— Task directions —
Give back every entry in full, exactly as it reads.

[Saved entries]
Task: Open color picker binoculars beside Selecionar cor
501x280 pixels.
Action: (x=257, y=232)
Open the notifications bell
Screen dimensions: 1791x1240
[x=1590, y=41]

— Solved exercise —
Task: Open color picker binoculars beside Selecionar cor
501x280 pixels.
Action: (x=257, y=232)
Open the notifications bell
Screen dimensions: 1791x1240
[x=1590, y=41]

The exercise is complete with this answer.